On se trouve, nous, enseignants, dans une situation de dépossession d’une expertise professionnelle au profit de personnalités ni mandatées, ni même capables d’argumenter autrement qu’en faisant appel à leurs souvenirs d’élèves ou leur actualité de parents. Du coup, il existe un décalage énorme entre les réalités du terrain et ce qui en ressort dans le discours public. L’enseignement de l’histoire est pris en étau entre des détournements politiques, des commandes morales et civiques infaisables, et surtout la circulation de fantasmes autour des disparitions de tel ou tel personnage ou de la chronologie des programmes scolaires — le tout dans une ambiance quasi eschatologique d’annonce de fin de la civilisation… Tout cela est un peu lourd, il faut bien l’avouer. Mon ouvrage sur l’enseignement de l’histoire est donc une opération de déminage par un retour au terrain et aux réalités routinières du métier, ce depuis la fin du XIXe siècle. J’y montre alors les pratiques quotidiennes, les doutes, les débats qui existent depuis le début sur ces enseignements et aussi la transformation progressive de cette matière en brûlot médiatique. (...)

L’histoire coloniale est une thématique enseignée depuis la fin du XIXe siècle au sein du roman national, et on comprend bien pourquoi : elle sert en effet l’idée d’une « grande nation française » qui a toujours cherché à exporter ses valeurs civilisationnelles. Pendant longtemps, cette histoire a occupé des pages entières de manuels scolaires (...)

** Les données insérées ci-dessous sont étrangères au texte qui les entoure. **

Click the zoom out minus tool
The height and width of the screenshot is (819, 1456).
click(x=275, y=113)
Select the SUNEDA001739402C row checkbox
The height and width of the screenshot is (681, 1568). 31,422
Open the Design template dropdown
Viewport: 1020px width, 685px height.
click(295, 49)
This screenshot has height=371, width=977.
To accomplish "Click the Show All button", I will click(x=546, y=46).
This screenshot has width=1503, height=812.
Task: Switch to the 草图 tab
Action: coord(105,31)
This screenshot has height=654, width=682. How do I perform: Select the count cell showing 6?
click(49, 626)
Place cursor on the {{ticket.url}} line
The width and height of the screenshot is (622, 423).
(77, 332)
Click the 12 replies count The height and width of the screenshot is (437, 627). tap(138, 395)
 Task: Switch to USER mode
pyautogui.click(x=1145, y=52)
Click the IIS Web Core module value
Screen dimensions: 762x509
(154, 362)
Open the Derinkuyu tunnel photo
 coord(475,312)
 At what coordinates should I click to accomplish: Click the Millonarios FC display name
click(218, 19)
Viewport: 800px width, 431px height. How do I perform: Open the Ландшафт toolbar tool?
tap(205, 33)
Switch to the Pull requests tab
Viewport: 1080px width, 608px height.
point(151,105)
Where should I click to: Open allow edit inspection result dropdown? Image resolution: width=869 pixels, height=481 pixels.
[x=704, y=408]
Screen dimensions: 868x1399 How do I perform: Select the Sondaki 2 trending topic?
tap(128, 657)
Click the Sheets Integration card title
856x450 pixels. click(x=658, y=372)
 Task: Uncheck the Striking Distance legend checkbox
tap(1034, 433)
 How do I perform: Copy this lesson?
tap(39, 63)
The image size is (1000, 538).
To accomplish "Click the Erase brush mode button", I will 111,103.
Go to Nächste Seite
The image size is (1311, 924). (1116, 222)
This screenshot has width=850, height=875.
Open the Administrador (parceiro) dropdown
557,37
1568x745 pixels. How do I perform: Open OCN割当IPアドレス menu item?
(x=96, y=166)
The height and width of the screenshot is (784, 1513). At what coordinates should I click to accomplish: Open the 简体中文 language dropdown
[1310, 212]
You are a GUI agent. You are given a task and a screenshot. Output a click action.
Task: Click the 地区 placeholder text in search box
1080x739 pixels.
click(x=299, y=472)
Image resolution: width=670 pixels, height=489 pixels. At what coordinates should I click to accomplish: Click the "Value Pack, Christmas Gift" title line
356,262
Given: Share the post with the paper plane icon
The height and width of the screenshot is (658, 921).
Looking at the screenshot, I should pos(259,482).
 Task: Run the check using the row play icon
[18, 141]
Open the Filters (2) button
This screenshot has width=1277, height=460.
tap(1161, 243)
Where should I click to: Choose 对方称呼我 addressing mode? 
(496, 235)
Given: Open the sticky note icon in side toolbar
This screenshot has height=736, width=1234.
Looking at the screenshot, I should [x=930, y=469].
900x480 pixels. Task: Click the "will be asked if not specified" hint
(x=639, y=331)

C’est la décolonisation qui rompt avec ce schème. Il faut préciser, en effet, qu’on a enseigné l’inégalité des races jusqu’au milieu des années 1960 dans les manuels, surtout en géographie. Lorsque la décolonisation se produit, et surtout avec la guerre d’Algérie, la question de son enseignement se pose très rapidement. On en parle assez tôt, y compris avec le vocabulaire de « guerre » : je l’ai trouvé dans des manuels des années 1970 — au début des années 1980 également, chez certains éditeurs, on mentionne les massacres de Sétif, Charonne ou encore l’usage de la torture par l’armée française. (...)

La question devient sensible lorsqu’elle se noue avec celle de l’immigration coloniale, postcoloniale, et avec les enjeux mémoriels. À ce moment-là, l’institution scolaire commence à développer une certaine vigilance sur cette thématique particulière ; elle ne la supprime jamais mais va développer différentes stratégies conscientes ou non pour « refroidir » ce sujet chaud, comme dit ma directrice de thèse Françoise Lantheaume. Parmi ces stratégies, on peut mentionner le fait de reléguer en toute fin de programme l’expansion coloniale (les programmes ne sont jamais terminés), ou encore de proposer un choix entre plusieurs modèles de décolonisation (Algérie ou Inde), ou enfin de ne pas étudier la situation coloniale et de se cantonner à la colonisation et décolonisation, une manière d’évincer le problème de l’historicité indigène de cet événement. (...)

Je ne dirais donc pas que l’institution encourage aujourd’hui un rapport plus critique à la colonisation, je trouve au contraire qu’elle bascule vers une fausse « neutralité » qui consiste à mettre en équivalence les violences d’un côté et de l’autre, pour provoquer une sorte de compensation par la symétrie. C’est en réalité une manière de dépolitiser la question coloniale sous couvert d’objectivité. (...)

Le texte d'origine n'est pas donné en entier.